(Beginning of RECORDS FOR THIS EXERCISE)
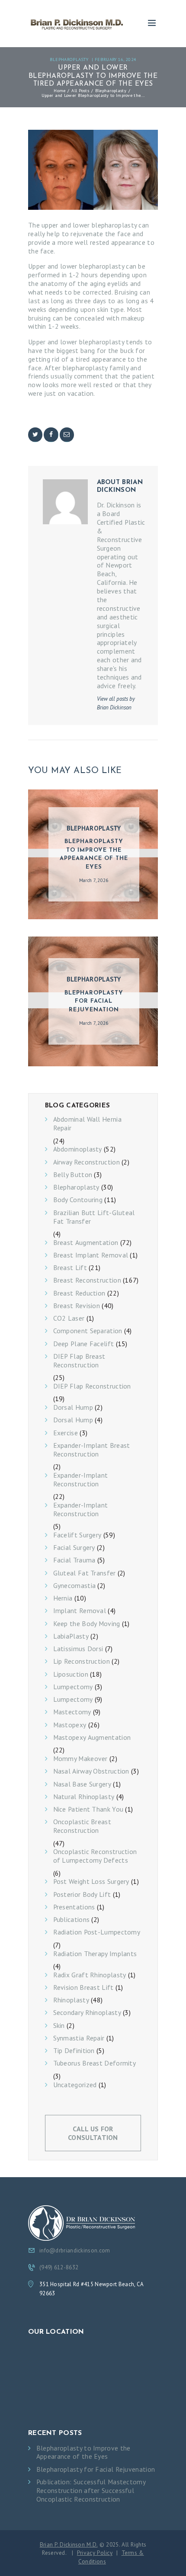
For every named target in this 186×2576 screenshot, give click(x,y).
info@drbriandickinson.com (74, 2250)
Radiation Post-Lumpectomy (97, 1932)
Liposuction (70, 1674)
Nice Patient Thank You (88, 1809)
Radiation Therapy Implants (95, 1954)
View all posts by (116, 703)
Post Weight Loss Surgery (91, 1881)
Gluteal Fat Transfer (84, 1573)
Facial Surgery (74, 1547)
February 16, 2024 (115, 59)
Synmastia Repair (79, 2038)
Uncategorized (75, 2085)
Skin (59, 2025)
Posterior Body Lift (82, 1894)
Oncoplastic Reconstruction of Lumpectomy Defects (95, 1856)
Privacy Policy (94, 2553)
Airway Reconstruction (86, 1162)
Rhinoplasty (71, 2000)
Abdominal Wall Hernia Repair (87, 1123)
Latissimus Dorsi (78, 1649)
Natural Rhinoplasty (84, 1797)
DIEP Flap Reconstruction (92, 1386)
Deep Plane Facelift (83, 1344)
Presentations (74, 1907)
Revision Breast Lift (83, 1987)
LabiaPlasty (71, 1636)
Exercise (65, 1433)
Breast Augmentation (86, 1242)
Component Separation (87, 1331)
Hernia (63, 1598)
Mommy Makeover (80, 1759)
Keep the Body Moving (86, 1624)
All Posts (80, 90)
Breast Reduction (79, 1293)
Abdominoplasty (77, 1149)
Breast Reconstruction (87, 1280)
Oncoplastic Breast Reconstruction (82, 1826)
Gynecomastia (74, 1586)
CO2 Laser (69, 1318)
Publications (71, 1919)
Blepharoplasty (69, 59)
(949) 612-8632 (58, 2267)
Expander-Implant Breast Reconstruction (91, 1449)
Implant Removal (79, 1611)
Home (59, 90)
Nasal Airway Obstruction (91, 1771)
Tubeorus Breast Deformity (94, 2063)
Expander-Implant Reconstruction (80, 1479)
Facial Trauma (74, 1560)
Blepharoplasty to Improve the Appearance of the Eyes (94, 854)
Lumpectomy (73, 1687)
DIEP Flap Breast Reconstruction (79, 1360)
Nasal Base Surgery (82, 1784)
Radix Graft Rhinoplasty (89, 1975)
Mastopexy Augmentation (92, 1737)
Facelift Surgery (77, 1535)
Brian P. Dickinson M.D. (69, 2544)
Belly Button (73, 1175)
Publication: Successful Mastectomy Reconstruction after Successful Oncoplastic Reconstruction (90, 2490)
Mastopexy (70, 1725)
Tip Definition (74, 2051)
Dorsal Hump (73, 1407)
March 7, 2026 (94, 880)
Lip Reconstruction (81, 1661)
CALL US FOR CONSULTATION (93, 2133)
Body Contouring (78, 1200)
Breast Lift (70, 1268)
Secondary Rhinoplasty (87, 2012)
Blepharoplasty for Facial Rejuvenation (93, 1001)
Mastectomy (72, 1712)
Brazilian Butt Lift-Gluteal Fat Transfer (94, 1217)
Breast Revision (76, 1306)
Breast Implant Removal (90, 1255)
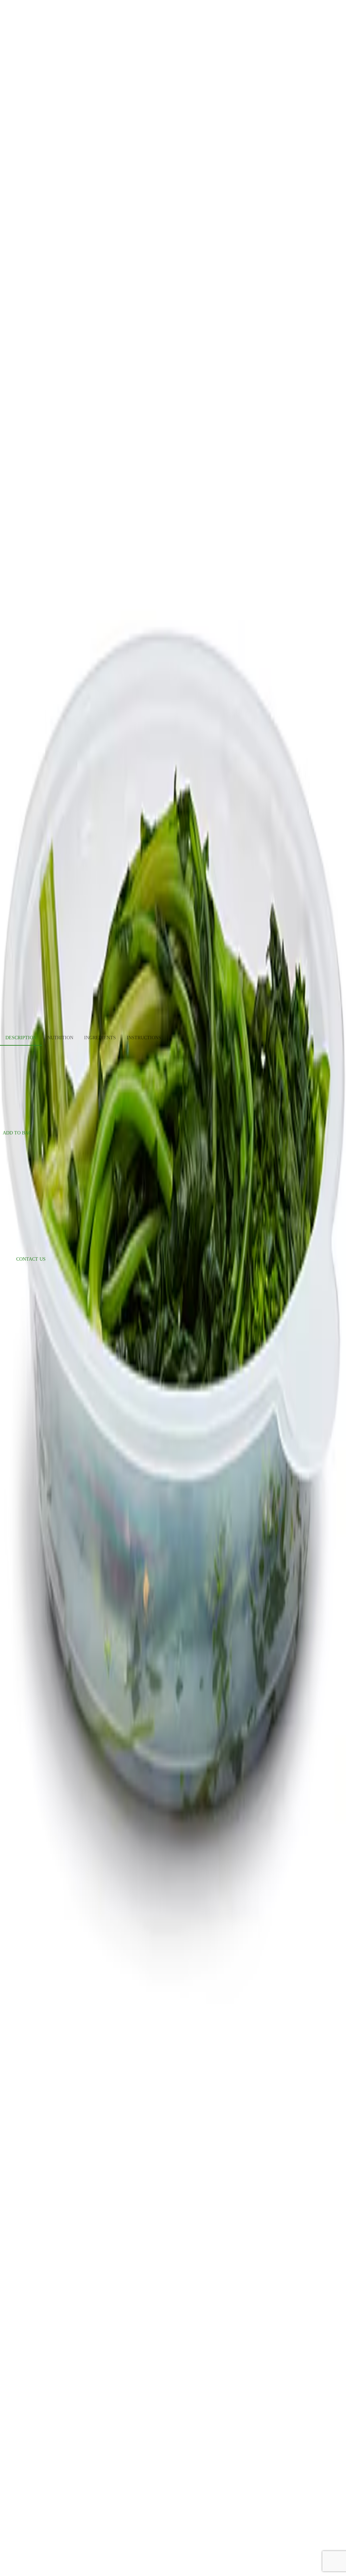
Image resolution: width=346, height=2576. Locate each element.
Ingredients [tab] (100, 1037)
(End of RECORDS FOR THIS EXERCISE)
PROBLEM TO SOLVE:
A single number is needed: how many lines of the material contain the word "Oncoplastic".

COMPLETED EXERCISE:
3